Thursday, March 12, 2009

Fairfield County Weekly Sloppily Busts on a Topic Near and Dear to My Heart

Voice amplication systems have nothing to do with why “Public School Still Sucks”- that’s the title of a not-so-cleverly constructed article in the Fairfield Weekly. The article opens by portraying the horrifying scenario of a Stamford teacher- gasp!- using technology to make it easier for students to hear her:
Newfield Elementary teacher Shelly Romano walks around with something that looks like an electric razor dangling from her neck. It's part of a RedCat amplification system, which booms her voice across her classroom via wireless infrared technology. It's not just for kids with hearing disabilities, principal Miriam Arango told the Stamford Times; it makes all students filter out every sound but Romano's voice. Arango said "the students don't even realize that they are paying more attention."

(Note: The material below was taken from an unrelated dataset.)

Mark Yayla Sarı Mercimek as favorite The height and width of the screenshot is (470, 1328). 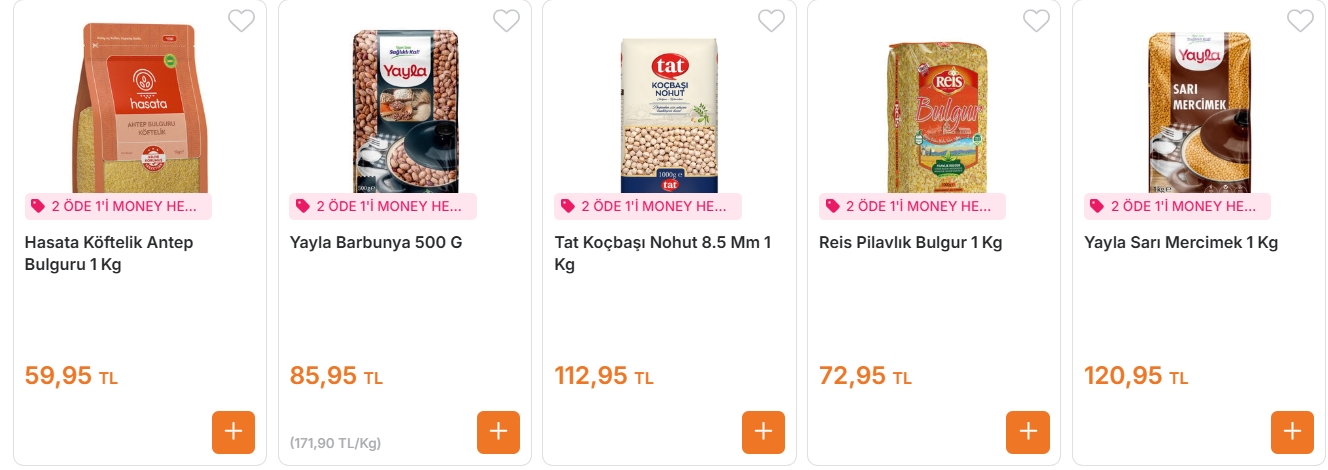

Um, I had to start using a system like this last year when the daily overuse of my voice almost ended my ten-year teaching career. I know a thing or two about the subject of voice amplification; it saved me after 3 devastating years in which I could not teach effectively, could not go out to restaurants with friends, and could not even read a book to my nephews without severe voice pain.

The article- by the FCW Editorial staff- then goes on to its main argument, which is totally unrelated to voice amp systems:
We bring up this extreme scene from a local school — the Bionic Schoolmarm with the voice in stereo — to show the kind of insanity State Rep. Jason Bartlett (D-Bethel, Redding, Danbury) wants to expose our children to for an extra two years. Bartlett has proposed a bill to increase the age at which Connecticut students can pull themselves out of compulsory education, with a parent's permission, from 16 to 18.

Clearly, if that scene seems “extreme” to the writer, he did not do much research on voice amplification in the classroom. (I recommend this Washington Post article on the subject, which describes how hundreds of DC area classrooms now use VA because of the benefits to students and teachers.) VA systems are not a form of “insanity” that brainwashes kids with a robot voice; it’s about the teacher’s voice being clear as a bell over the constant noise of 25 active little bodies in a large room. I’m sure most parents would rather their child be talked to in a calm voice through a high quality speaker system rather than shouted at by a strained voice that can barely croak at the end of the day.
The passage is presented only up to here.